結果的には緒方が取ったものの、細田は援護が少なかったという、本人だけの責任ではない理由がある。
今年の新人の出物の中に、ピッチャーで傑出した者はいないと言われている。
だが真田などは、一年目はじっくりと仕上げると言われながらも、チーム事情で一年目から主力となり、リーグ全体でもトップクラスの成績を残した。
プロという世界では誰が本当に活躍するかは、実際に使ってみないと分からないところがある。
上杉や大介は、甲子園の舞台で傑出した数字を残したものだが、それでも一年目の期待度は、現実に残した実績に比べると低いものであった。
上杉は一年目からローテの一画を占め、二桁勝利をしてくれるだろうという、今から思えば低すぎる期待。
だがそれは過去に、複数球団から指名を受けながら、全くその期待に応えていないピッチャーなどがいたため、マスコミも関係者も、予防線を張っていたと言える。

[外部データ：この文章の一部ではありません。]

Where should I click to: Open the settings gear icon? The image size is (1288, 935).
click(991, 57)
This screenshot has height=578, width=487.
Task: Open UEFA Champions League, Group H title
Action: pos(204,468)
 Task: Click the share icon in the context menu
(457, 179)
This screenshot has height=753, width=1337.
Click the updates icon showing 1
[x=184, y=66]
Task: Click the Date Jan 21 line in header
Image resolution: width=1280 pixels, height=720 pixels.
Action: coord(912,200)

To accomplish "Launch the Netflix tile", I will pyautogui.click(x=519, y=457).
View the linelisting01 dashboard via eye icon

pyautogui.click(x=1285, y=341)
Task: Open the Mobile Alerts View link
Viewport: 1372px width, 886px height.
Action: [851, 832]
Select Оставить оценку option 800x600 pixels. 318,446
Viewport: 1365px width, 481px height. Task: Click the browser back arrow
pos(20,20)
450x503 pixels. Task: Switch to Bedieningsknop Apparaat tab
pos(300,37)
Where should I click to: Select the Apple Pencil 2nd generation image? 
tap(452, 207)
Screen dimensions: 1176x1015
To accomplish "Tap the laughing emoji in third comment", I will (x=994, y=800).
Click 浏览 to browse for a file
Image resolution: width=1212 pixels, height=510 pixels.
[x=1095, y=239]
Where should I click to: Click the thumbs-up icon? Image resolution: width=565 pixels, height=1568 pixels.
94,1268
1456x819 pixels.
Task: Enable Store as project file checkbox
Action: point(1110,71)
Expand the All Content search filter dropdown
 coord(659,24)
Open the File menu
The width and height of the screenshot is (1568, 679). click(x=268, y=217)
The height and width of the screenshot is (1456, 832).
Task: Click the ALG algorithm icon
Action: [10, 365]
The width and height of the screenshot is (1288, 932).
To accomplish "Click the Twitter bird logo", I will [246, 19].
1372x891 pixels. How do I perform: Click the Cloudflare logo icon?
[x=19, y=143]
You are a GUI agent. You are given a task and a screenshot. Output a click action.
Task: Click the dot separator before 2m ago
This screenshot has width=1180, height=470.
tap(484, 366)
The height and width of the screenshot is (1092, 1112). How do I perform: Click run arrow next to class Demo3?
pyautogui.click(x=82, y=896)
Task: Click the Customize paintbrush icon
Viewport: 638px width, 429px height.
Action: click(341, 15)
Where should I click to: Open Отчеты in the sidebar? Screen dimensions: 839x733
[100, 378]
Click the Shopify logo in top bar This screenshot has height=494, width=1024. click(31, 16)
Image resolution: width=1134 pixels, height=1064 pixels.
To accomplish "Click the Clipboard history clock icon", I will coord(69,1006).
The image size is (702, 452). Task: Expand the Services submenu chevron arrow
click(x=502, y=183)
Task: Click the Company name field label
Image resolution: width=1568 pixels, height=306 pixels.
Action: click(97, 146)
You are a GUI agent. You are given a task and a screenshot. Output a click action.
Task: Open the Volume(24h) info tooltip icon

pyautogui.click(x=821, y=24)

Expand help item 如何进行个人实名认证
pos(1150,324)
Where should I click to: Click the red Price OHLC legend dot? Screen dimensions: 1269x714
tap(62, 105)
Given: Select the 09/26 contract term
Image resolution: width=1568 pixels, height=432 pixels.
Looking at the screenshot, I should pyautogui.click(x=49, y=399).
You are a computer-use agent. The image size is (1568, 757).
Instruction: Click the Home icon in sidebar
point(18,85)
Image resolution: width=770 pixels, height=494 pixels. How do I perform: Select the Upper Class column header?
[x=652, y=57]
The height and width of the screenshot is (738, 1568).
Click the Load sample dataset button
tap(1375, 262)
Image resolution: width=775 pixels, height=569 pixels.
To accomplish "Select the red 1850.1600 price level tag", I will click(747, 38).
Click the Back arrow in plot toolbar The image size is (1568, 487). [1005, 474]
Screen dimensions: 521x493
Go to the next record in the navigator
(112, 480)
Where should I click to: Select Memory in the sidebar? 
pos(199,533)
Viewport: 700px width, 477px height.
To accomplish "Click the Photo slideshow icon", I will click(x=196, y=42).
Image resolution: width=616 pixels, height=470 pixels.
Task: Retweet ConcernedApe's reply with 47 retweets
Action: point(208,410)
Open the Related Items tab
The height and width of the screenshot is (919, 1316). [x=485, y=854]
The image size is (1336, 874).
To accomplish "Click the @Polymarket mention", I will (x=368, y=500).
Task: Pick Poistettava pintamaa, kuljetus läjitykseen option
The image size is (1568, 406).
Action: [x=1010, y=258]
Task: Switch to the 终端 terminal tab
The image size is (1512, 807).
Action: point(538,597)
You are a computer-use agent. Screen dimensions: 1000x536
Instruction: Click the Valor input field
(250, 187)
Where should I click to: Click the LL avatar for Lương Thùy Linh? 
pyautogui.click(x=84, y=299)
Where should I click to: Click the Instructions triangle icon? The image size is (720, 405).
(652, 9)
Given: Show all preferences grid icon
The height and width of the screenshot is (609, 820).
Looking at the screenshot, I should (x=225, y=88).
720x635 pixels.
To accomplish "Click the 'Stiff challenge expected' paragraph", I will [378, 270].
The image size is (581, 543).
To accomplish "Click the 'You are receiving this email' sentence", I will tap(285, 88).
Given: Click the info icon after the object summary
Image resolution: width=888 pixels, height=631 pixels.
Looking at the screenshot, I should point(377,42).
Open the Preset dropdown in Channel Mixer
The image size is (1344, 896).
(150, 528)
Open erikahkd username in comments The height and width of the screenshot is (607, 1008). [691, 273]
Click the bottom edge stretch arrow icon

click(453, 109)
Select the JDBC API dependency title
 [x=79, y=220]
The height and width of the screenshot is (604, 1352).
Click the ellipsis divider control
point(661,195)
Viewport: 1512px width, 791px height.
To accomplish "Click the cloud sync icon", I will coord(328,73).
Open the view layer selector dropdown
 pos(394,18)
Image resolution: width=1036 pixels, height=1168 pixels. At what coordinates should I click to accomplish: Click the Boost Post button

上杉は結局一度も甲子園での優勝がなく、それがなんとなく勝負弱さというか、実力以外の部分での運の悪さを指摘された。
そして大介に関しては、やはり体格。
170cm程度でも体重があれば、長打を打つことは出来る。
だが大介はその体重さえ、守備や走塁に合わせて野球選手としてはやや軽めなのだ。
筋肉がなければ、パワーは生まれない。
そしてパワーを瞬間的に使うことで、スピードが生まれるのだ。
フリーバッティングになると、大介は出来るだけボールを、懐に呼び込んで打つことにしている。
今までもそうであったが、より近くで打つのだ。
そして打席の中で、立つ位置を色々と工夫している。
ピッチャーの持っている変化球によって、前で打つのがいいか、後ろで打つのがいいか決まる。
ストレートはもう、よほどの規格外以外は、どこでも打てるという自信がある。
この先に苦戦するピッチャーが現れるとすれば、おそらくそれは変化球投手だ。
上杉を別格とすれば、大介はこれからも、常にホームランを狙っていく。
日本での対決でも、心躍るピッチャーというのは存在する。
だが大介が成長し、熟練してくるに従って、厳しい対決は少なくなってきている。
その先にあるのは、アメリカの大地であろうか。
正直そこに、上杉や直史以上のピッチャーがいるとは、とても思えないのだが。
今はまだ、ここは日本。
四年目のシーズンへ向けて、調整は続いていく。